Premier pays frappé par la pandémie en Europe, l’Italie a adopté des mesures de soutien à l’économie au printemps. Parmi celles-ci, les plus populaires sont le « bonus bici » et le « superbonus » rénovation des bâtiments privés.

  • Bonus bici : Annoncé dès le mois de juin, le remboursement de l’acquisition d’un moyen de déplacement en mobilité douce a connu un succès tel que la plate-forme ouverte en ligne a dû être interrompue. Le 3 novembre, les 215M€ alloués ont été épuisés en quelques heures. Le ministre de l’Environnement, responsable de l’opération, a promis que de nouveaux subsides seraient débloqués afin de permettre aux citoyens ayant acquis un vélo, une trottinette, ou un abonnement de vélo partagé d’être en mesure d’obtenir le remboursement. Le dispositif offre un « coup de pouce » égal à 60% de la dépense effectuée, dans une limite maximale de 500 euros par citoyen. Le projet de loi de finances prévoit 20M€ par an jusqu’en 2026, en-deçà des besoins des usagers.
  • Superbonus habitat : alors que le dispositif précédent prévoyait un crédit d’impôt pouvant s’élever à 65 % du coût des travaux réalisés, le taux est désormais majoré à 110 % pour la réalisation de travaux qui permettront à l’immeuble d’avancer d’au moins deux classes d’efficacité énergétique (ou jusqu’à la classe la plus élevée actuellement existante). Les travaux qui seront financés concernent essentiellement quatre domaines : l’isolation thermique, les systèmes de climatisation et de chauffage, les bornes de recharge pour véhicules électriques et la production d’énergies renouvelables. Les bénéficiaires de ce superbonus de 110% sont les personnes physiques, les copropriétés pour les interventions dans les parties communes, les instituts publics autonomes de logement, les coopératives d'habitation, les organisations à but non lucratif d'utilité sociale, les organisations bénévoles et les associations de promotion sociale, associations et clubs de sports amateurs. Les crédits d’impôt sont cessibles (c’est-à-dire qu’ils peuvent être transférés par les particuliers aux entreprises ayant effectué les travaux ou bien à des institutions financières). Ils peuvent également être monétisés en ristourne sur la facture finale pour les services et des travaux que doit acquitter le propriétaire toutefois en cinq versements annuels.

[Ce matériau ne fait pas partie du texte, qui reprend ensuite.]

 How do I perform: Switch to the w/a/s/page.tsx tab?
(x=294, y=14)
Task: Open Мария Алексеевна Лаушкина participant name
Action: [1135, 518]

Concernant la transition énergétique, le gouvernement italien prévoit de maintenir l’effort au bénéfice des énergies renouvelables et de lancer un plan hydrogène. A l’horizon 2030, l’objectif sera d’atteindre 2% d’hydrogène vert dans la consommation finale. En 2050, la cible fixée est 20%. Pour ce faire, un investissement de 10Md€ est prévu dont 7 Md€ pour les équipements de production et 3 Md€ pour les infrastructures et les véhicules (ferroviaires et voitures). Les entreprises sont déjà mobilisées : l’énergéticien SNAM a lancé son plan hydrogène, a noué un partenariat avec Ferrovie dello Stato et la ville de Milan a passé commande à Alstom pour six trains régionaux à hydrogène (160M€).

[1] https://www4.unfccc.int/sites/SubmissionsStaging/NationalReports/Documents/67403915_Italy-BR4-1-BR4_2019%20Italy.pdf

[2] https://dgsaie.mise.gov.it/pub/sen/relazioni/relazione_annuale_situazione_energetica_nazionale_dati_2019.pdf

[3] / 645 pour 1000 habitants, soit le premier rang des grands pays européens. Source : dernières statistiques Eurostat disponible datées de 2018 : Italien en 3ème place derrière Luxembourg et Liechtenstein.